Le danger, pointe son confrère SEGA, c'est qu'à terme tout le monde n'aura plus son couvert au restaurant de l'UE. Aujourd'hui, certains sont d’avis que ce grand restaurant n'est pas aussi agréable qu’avant, car il est rempli de nouveaux invités trop bruyants. Et que s'ils nous prennent nos tables, il ne nous restera plus qu'à rester debout. Et qu'ils nous proposeront ensuite, peut-être, de faire le service. En tout cas, qu'ils ne discuteront pas avec nous, puisque cela deviendrait le privilège de ceux qui ont une place assise. Ils nous feront un signe de tête, claqueront des doigts ou nous héleront pour nous signifier quand et comment nous devrons les servir. Et c'est ainsi, précise le blog CONTRIBUTORS, qu'on assiste aujourd'hui à un tracé de frontières discrètes, mais efficaces, qu’elles soient politiques, économiques, législatives ou administratives, pour faire face à l’influence prétendument néfaste des pays de l’Est sur la prospérité des pays de l’Ouest. Le problème, c'est que ceux qui évoquent les scénarios d’une Europe de classes différentes, jouent avec le feu. Une Europe à deux vitesses sonnerait, en effet, le glas de l’UE actuelle et une fragmentation en au moins deux catégories d’Etats. Un retour de facto à la situation d'avant 2004, où les pays post-communistes étaient considérés comme des alliés de l’UE et ne jouissaient pas encore de l’ensemble des droits de vote politiques dans les institutions. En clair, il n’y aurait qu’un pas entre l’intégration et la désintégration européenne. Non seulement ce scénario ne parviendrait pas à résoudre la crise européenne, mais pire encore, il risquerait de verser de l’huile sur le feu.

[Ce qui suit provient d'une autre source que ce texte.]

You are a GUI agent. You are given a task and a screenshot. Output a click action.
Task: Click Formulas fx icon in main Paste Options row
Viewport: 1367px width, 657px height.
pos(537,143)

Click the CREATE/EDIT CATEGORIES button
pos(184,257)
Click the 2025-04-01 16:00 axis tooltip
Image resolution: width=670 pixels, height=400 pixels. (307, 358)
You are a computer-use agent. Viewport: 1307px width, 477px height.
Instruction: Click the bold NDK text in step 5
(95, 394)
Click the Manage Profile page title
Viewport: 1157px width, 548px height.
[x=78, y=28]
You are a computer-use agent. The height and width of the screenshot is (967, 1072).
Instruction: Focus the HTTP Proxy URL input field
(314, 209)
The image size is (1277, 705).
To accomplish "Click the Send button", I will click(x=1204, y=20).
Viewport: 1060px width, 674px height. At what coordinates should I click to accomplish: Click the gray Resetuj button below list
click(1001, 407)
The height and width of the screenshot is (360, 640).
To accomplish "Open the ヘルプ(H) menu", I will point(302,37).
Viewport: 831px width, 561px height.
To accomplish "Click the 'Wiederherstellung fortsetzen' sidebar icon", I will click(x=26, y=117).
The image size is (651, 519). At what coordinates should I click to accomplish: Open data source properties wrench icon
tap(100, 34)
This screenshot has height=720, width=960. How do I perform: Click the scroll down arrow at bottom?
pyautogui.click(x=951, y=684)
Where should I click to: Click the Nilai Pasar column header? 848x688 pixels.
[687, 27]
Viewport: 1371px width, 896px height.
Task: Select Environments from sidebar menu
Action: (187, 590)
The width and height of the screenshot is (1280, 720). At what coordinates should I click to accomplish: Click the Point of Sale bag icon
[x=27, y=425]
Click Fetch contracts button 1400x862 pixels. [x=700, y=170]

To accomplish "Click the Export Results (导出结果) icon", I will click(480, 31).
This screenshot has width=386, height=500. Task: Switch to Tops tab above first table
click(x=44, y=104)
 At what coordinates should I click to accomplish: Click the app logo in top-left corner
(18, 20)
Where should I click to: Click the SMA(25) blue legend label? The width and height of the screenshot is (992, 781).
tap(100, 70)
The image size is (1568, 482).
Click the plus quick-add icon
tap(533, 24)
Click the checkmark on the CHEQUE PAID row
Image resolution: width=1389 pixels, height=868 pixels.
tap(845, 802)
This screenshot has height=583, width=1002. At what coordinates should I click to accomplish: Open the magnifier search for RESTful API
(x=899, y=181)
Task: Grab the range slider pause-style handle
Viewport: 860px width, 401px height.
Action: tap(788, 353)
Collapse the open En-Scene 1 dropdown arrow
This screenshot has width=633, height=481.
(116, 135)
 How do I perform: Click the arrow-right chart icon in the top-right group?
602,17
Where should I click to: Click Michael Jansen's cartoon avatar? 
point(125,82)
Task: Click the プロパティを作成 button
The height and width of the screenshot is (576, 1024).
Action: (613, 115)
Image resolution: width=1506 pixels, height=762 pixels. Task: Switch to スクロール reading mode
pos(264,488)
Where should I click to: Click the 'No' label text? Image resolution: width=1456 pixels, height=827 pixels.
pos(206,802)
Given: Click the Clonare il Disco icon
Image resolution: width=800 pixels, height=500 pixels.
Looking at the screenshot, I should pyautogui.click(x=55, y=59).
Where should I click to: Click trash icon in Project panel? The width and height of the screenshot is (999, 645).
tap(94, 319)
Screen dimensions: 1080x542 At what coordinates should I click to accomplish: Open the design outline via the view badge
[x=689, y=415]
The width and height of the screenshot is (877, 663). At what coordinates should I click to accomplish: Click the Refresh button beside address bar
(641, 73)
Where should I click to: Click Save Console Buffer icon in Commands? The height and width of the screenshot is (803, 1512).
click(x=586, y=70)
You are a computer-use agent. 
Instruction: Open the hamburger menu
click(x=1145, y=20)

Seule certitude, l’Union européenne qui fêtera le 25 mars le 60ème anniversaire du traité de Rome (son texte fondateur) est donc bien malade. Dès-lors que faire ? Le quotidien VECERNJI LIST ose, lui, avancer une hypothèse : L’intérêt des citoyens doit être au centre des grandes décisions sur l’avenir de l’UE. Le choix du bon scénario doit être guidé par l’idée fondamentale du bien-être des citoyens. En clair, plus de 500 millions d’Européens doivent tous bénéficier des mêmes droits. Tout le reste n’est que manœuvres politiques, qui ne mènent qu’à la création de nouveaux rideaux de fer.